[Stored data]
>>

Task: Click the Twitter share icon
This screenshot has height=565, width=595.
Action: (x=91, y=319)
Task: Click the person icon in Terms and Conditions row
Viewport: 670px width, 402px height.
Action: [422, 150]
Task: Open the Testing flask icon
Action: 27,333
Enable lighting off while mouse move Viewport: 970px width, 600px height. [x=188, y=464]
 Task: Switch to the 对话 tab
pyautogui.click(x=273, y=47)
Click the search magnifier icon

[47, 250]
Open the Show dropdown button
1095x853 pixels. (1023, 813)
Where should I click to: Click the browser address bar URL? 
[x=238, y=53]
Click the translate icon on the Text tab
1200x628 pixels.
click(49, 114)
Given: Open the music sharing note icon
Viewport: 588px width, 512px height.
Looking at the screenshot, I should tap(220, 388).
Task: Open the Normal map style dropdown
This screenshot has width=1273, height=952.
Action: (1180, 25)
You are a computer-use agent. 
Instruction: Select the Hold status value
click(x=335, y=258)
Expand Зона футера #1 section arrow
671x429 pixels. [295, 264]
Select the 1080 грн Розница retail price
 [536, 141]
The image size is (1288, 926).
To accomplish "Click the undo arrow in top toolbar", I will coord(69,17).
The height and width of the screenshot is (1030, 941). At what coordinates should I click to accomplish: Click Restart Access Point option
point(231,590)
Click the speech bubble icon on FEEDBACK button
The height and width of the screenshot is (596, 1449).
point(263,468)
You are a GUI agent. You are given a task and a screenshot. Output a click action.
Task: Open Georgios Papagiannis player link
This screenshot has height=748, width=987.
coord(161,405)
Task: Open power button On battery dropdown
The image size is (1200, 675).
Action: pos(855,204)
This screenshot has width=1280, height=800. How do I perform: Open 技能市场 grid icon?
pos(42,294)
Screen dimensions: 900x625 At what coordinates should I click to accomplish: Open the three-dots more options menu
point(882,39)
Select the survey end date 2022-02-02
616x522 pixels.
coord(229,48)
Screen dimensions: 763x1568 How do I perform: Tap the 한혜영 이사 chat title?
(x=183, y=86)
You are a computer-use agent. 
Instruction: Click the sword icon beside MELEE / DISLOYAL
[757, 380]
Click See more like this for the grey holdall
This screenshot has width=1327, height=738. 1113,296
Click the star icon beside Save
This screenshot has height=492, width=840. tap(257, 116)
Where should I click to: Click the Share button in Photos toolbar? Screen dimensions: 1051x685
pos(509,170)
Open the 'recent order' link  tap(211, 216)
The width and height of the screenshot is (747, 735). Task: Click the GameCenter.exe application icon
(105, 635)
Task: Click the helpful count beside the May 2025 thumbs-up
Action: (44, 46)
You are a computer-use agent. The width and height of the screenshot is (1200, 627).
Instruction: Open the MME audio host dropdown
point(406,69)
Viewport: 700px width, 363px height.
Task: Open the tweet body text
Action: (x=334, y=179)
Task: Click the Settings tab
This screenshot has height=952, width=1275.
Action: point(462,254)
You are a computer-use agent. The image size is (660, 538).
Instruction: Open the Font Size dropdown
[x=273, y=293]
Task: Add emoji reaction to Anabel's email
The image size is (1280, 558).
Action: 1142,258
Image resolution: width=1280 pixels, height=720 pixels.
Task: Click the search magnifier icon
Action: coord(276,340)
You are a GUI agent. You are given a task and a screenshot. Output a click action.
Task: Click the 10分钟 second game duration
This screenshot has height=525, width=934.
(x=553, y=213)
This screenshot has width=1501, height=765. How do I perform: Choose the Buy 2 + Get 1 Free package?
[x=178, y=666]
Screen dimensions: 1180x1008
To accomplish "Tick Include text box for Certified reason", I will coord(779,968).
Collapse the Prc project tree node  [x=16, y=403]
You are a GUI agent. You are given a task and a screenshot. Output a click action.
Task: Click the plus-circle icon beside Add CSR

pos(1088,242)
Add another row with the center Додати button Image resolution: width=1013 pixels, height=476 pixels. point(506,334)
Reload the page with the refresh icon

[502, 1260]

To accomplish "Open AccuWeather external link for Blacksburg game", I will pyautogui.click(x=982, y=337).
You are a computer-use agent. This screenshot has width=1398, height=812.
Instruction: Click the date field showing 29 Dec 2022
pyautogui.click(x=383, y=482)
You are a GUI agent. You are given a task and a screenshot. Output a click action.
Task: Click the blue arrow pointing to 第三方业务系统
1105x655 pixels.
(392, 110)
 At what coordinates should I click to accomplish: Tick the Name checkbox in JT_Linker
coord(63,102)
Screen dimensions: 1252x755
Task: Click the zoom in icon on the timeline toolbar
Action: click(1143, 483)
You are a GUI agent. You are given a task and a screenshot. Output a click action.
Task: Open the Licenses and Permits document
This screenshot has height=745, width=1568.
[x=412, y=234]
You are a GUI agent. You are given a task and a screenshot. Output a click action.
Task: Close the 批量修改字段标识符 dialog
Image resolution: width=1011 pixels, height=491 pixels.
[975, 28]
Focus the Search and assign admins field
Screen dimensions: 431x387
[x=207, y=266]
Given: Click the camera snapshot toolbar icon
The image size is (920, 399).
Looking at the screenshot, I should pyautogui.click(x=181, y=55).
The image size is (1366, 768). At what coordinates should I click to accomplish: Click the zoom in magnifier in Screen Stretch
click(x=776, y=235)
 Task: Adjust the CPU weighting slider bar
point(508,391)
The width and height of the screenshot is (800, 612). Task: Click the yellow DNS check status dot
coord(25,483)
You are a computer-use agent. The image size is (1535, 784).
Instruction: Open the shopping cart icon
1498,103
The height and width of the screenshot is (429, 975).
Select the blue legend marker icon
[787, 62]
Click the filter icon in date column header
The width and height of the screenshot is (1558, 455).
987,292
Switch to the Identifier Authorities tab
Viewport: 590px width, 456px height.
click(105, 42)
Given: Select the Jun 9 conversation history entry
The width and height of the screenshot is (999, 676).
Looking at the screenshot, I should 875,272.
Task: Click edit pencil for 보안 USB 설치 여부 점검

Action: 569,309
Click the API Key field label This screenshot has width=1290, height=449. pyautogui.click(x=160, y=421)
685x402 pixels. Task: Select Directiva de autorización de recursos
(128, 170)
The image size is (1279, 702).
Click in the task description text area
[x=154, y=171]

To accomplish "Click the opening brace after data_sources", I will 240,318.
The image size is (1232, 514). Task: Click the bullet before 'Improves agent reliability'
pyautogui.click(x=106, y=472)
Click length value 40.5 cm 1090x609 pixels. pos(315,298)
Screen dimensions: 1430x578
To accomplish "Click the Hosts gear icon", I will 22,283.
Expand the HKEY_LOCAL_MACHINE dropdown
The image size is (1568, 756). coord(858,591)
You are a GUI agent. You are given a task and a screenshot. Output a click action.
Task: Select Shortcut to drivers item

<<

• Work instructions
Could you write out all the entries word for word?

• The answer
Task: Click the Twitter share icon
This screenshot has height=565, width=595.
Action: (x=91, y=319)
Task: Click the person icon in Terms and Conditions row
Viewport: 670px width, 402px height.
Action: [422, 150]
Task: Open the Testing flask icon
Action: 27,333
Enable lighting off while mouse move Viewport: 970px width, 600px height. [x=188, y=464]
 Task: Switch to the 对话 tab
pyautogui.click(x=273, y=47)
Click the search magnifier icon

[47, 250]
Open the Show dropdown button
1095x853 pixels. (1023, 813)
Where should I click to: Click the browser address bar URL? 
[x=238, y=53]
Click the translate icon on the Text tab
1200x628 pixels.
click(49, 114)
Given: Open the music sharing note icon
Viewport: 588px width, 512px height.
Looking at the screenshot, I should tap(220, 388).
Task: Open the Normal map style dropdown
This screenshot has width=1273, height=952.
Action: (1180, 25)
You are a computer-use agent. 
Instruction: Select the Hold status value
click(x=335, y=258)
Expand Зона футера #1 section arrow
671x429 pixels. [295, 264]
Select the 1080 грн Розница retail price
 [536, 141]
The image size is (1288, 926).
To accomplish "Click the undo arrow in top toolbar", I will coord(69,17).
The height and width of the screenshot is (1030, 941). At what coordinates should I click to accomplish: Click Restart Access Point option
point(231,590)
Click the speech bubble icon on FEEDBACK button
The height and width of the screenshot is (596, 1449).
point(263,468)
You are a GUI agent. You are given a task and a screenshot. Output a click action.
Task: Open Georgios Papagiannis player link
This screenshot has height=748, width=987.
coord(161,405)
Task: Open power button On battery dropdown
The image size is (1200, 675).
Action: pos(855,204)
This screenshot has width=1280, height=800. How do I perform: Open 技能市场 grid icon?
pos(42,294)
Screen dimensions: 900x625 At what coordinates should I click to accomplish: Open the three-dots more options menu
point(882,39)
Select the survey end date 2022-02-02
616x522 pixels.
coord(229,48)
Screen dimensions: 763x1568 How do I perform: Tap the 한혜영 이사 chat title?
(x=183, y=86)
You are a computer-use agent. 
Instruction: Click the sword icon beside MELEE / DISLOYAL
[757, 380]
Click See more like this for the grey holdall
This screenshot has width=1327, height=738. 1113,296
Click the star icon beside Save
This screenshot has height=492, width=840. tap(257, 116)
Where should I click to: Click the Share button in Photos toolbar? Screen dimensions: 1051x685
pos(509,170)
Open the 'recent order' link  tap(211, 216)
The width and height of the screenshot is (747, 735). Task: Click the GameCenter.exe application icon
(105, 635)
Task: Click the helpful count beside the May 2025 thumbs-up
Action: (44, 46)
You are a computer-use agent. The width and height of the screenshot is (1200, 627).
Instruction: Open the MME audio host dropdown
point(406,69)
Viewport: 700px width, 363px height.
Task: Open the tweet body text
Action: (x=334, y=179)
Task: Click the Settings tab
This screenshot has height=952, width=1275.
Action: point(462,254)
You are a computer-use agent. The image size is (660, 538).
Instruction: Open the Font Size dropdown
[x=273, y=293]
Task: Add emoji reaction to Anabel's email
The image size is (1280, 558).
Action: 1142,258
Image resolution: width=1280 pixels, height=720 pixels.
Task: Click the search magnifier icon
Action: coord(276,340)
You are a GUI agent. You are given a task and a screenshot. Output a click action.
Task: Click the 10分钟 second game duration
This screenshot has height=525, width=934.
(x=553, y=213)
This screenshot has width=1501, height=765. How do I perform: Choose the Buy 2 + Get 1 Free package?
[x=178, y=666]
Screen dimensions: 1180x1008
To accomplish "Tick Include text box for Certified reason", I will coord(779,968).
Collapse the Prc project tree node  [x=16, y=403]
You are a GUI agent. You are given a task and a screenshot. Output a click action.
Task: Click the plus-circle icon beside Add CSR

pos(1088,242)
Add another row with the center Додати button Image resolution: width=1013 pixels, height=476 pixels. point(506,334)
Reload the page with the refresh icon

[502, 1260]

To accomplish "Open AccuWeather external link for Blacksburg game", I will pyautogui.click(x=982, y=337).
You are a computer-use agent. This screenshot has width=1398, height=812.
Instruction: Click the date field showing 29 Dec 2022
pyautogui.click(x=383, y=482)
You are a GUI agent. You are given a task and a screenshot. Output a click action.
Task: Click the blue arrow pointing to 第三方业务系统
1105x655 pixels.
(392, 110)
 At what coordinates should I click to accomplish: Tick the Name checkbox in JT_Linker
coord(63,102)
Screen dimensions: 1252x755
Task: Click the zoom in icon on the timeline toolbar
Action: click(1143, 483)
You are a GUI agent. You are given a task and a screenshot. Output a click action.
Task: Open the Licenses and Permits document
This screenshot has height=745, width=1568.
[x=412, y=234]
You are a GUI agent. You are given a task and a screenshot. Output a click action.
Task: Close the 批量修改字段标识符 dialog
Image resolution: width=1011 pixels, height=491 pixels.
[975, 28]
Focus the Search and assign admins field
Screen dimensions: 431x387
[x=207, y=266]
Given: Click the camera snapshot toolbar icon
The image size is (920, 399).
Looking at the screenshot, I should pyautogui.click(x=181, y=55).
The image size is (1366, 768). At what coordinates should I click to accomplish: Click the zoom in magnifier in Screen Stretch
click(x=776, y=235)
 Task: Adjust the CPU weighting slider bar
point(508,391)
The width and height of the screenshot is (800, 612). Task: Click the yellow DNS check status dot
coord(25,483)
You are a computer-use agent. The image size is (1535, 784).
Instruction: Open the shopping cart icon
1498,103
The height and width of the screenshot is (429, 975).
Select the blue legend marker icon
[787, 62]
Click the filter icon in date column header
The width and height of the screenshot is (1558, 455).
987,292
Switch to the Identifier Authorities tab
Viewport: 590px width, 456px height.
click(105, 42)
Given: Select the Jun 9 conversation history entry
The width and height of the screenshot is (999, 676).
Looking at the screenshot, I should 875,272.
Task: Click edit pencil for 보안 USB 설치 여부 점검

Action: 569,309
Click the API Key field label This screenshot has width=1290, height=449. pyautogui.click(x=160, y=421)
685x402 pixels. Task: Select Directiva de autorización de recursos
(128, 170)
The image size is (1279, 702).
Click in the task description text area
[x=154, y=171]

To accomplish "Click the opening brace after data_sources", I will 240,318.
The image size is (1232, 514). Task: Click the bullet before 'Improves agent reliability'
pyautogui.click(x=106, y=472)
Click length value 40.5 cm 1090x609 pixels. pos(315,298)
Screen dimensions: 1430x578
To accomplish "Click the Hosts gear icon", I will 22,283.
Expand the HKEY_LOCAL_MACHINE dropdown
The image size is (1568, 756). coord(858,591)
You are a GUI agent. You are given a task and a screenshot. Output a click action.
Task: Select Shortcut to drivers item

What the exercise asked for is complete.